Abstract

Skin cancer image preprocessing in dermoscopic images is a fundamental yet challenging task in designing highly efficient computerized diagnostic systems. The presence of hairlines and poor resolution of the skin images poses a significant problem in accurately identifying features for automatic cancer classification. Two approaches are presented here; the first is intensity adjustment-based hair removal (IA-HR) to occlude hairlines by using morphological operators to adjust intensity levels and using nearest neighbour criteria to detect and eliminate hair pixels. A multiscale context aggregation convolutional neural network (MCACNN) is used in the second approach to reduce high-frequency content loss and increase the resolution of dermoscopy images.

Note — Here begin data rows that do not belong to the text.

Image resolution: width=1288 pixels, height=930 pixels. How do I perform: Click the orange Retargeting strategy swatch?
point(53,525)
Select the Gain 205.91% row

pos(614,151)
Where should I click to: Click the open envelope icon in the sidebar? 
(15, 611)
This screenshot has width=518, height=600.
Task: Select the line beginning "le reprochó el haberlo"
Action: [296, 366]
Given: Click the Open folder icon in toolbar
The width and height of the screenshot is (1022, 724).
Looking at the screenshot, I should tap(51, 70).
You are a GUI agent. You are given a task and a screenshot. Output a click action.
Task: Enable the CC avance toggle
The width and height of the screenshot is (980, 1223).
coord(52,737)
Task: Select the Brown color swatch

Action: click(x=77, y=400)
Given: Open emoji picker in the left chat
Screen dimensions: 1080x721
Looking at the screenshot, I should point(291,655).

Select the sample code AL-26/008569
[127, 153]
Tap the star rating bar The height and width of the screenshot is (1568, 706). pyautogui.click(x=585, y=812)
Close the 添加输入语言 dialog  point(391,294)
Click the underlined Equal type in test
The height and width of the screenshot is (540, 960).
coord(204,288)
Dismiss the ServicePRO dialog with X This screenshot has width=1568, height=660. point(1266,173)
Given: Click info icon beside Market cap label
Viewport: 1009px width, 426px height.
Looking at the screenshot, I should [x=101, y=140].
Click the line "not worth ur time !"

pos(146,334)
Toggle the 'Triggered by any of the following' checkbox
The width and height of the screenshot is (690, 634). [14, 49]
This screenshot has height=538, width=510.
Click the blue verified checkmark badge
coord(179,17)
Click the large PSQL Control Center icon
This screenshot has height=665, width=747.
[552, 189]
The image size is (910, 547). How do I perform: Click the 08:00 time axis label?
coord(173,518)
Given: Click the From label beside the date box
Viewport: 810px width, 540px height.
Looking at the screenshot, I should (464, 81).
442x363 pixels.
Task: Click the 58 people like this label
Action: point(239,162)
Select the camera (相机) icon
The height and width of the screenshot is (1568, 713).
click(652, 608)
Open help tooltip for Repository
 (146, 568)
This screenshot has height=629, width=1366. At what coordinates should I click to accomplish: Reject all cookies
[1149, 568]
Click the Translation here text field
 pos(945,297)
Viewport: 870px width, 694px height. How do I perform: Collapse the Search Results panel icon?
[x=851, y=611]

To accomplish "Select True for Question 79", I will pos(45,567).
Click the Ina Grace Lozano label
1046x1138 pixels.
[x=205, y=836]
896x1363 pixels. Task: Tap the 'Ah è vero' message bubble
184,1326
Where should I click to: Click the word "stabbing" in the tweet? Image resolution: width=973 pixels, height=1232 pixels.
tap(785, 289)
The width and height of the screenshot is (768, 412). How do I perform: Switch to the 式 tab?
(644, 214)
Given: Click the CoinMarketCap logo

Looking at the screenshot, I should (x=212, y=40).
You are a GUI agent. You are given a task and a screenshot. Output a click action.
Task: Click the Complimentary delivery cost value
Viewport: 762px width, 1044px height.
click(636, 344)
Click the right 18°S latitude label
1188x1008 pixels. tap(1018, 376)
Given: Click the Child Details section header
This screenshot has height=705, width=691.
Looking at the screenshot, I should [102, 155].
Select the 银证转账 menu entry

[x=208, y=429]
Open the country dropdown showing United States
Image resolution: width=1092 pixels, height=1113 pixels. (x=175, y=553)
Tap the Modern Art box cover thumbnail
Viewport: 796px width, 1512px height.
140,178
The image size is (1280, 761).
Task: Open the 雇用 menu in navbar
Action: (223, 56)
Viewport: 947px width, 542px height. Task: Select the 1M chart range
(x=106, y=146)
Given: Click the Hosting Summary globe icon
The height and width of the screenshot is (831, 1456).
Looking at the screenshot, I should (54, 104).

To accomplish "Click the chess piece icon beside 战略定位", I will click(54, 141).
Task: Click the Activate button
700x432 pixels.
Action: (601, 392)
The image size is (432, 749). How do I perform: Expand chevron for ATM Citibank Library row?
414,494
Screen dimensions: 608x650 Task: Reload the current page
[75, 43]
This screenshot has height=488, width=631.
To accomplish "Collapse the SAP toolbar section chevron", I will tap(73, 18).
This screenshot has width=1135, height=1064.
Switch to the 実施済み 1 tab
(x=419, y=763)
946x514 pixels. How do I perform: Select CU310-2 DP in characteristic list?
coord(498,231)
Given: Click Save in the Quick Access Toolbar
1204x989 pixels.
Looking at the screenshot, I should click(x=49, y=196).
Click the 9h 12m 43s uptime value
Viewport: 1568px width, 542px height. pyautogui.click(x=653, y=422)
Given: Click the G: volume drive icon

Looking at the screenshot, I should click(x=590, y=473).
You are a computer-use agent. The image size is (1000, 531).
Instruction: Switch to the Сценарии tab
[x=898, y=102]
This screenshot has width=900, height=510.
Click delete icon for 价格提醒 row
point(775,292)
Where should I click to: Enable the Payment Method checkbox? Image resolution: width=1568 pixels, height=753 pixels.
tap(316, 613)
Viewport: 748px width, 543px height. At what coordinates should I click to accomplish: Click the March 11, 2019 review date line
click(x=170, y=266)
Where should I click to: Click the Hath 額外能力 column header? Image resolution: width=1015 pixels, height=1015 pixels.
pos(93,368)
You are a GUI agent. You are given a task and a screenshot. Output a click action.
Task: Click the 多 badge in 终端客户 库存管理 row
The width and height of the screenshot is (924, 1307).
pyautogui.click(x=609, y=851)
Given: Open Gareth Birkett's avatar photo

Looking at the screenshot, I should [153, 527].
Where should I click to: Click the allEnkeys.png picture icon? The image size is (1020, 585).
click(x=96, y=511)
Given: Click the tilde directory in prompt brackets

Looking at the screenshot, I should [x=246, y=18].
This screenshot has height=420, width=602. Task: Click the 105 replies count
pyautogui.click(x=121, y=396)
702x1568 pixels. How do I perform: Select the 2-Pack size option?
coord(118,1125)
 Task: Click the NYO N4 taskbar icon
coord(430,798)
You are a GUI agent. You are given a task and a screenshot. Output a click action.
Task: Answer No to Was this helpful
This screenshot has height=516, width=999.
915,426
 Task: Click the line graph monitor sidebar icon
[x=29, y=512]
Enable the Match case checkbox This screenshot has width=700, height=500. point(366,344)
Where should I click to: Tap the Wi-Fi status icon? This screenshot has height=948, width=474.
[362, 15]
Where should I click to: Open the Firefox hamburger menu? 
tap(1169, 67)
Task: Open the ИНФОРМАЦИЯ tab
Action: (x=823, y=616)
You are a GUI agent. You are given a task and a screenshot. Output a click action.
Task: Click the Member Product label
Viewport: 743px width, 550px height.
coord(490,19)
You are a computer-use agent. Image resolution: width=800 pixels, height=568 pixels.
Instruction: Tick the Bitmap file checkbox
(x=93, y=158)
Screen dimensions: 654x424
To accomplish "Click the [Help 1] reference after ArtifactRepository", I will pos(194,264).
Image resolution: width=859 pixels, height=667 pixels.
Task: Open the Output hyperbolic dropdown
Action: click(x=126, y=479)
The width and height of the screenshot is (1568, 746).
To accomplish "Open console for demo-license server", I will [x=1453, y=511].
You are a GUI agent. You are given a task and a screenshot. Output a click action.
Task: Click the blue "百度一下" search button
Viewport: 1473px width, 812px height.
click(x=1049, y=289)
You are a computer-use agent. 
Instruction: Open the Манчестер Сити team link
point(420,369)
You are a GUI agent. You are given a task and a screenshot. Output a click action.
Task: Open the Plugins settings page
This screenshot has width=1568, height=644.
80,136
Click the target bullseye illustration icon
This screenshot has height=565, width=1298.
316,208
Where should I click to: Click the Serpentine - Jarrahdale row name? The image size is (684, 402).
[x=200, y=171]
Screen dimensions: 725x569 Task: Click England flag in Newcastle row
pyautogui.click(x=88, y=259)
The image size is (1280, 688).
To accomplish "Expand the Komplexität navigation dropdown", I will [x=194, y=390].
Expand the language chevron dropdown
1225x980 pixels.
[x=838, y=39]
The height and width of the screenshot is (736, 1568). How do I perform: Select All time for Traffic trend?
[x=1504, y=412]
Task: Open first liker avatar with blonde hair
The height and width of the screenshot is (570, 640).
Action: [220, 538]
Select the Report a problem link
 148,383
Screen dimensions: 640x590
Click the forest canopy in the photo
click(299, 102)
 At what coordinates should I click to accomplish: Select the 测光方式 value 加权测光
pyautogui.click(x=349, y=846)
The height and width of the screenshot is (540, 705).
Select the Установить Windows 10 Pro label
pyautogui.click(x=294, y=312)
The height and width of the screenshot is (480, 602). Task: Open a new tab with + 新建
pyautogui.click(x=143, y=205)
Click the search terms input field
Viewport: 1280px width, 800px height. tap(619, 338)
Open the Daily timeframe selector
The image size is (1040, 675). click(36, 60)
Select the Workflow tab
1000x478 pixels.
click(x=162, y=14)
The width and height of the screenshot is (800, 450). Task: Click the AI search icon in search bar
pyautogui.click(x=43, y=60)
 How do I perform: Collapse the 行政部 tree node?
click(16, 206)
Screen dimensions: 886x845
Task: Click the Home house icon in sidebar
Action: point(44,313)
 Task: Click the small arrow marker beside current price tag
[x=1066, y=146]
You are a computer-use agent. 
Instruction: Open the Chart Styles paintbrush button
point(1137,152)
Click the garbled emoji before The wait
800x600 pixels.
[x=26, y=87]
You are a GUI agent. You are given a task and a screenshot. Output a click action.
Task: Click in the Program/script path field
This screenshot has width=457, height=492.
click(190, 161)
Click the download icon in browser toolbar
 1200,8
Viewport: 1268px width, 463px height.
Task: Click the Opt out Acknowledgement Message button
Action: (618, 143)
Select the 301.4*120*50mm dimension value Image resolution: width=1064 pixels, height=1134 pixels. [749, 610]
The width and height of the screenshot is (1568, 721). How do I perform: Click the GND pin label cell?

Evaluation of the proposed methods was conducted using the publicly available dataset HAM10000. For comparison, an additional benchmark dataset H13-Sim was used comprising 13 dermoscopic skin cancer images. Experimental results showed that the proposed methods outperformed state-of-the-art methods using PSNR, SSIM, NIQE, and BRISQUE metrics. It is concluded that the IA-HR method can occlude hairlines effectively while the MCACNN model can improve the resolution of skin cancer images. Consequently, the proposed methods may be used as part of a preprocessing phase in developing a diagnostic system.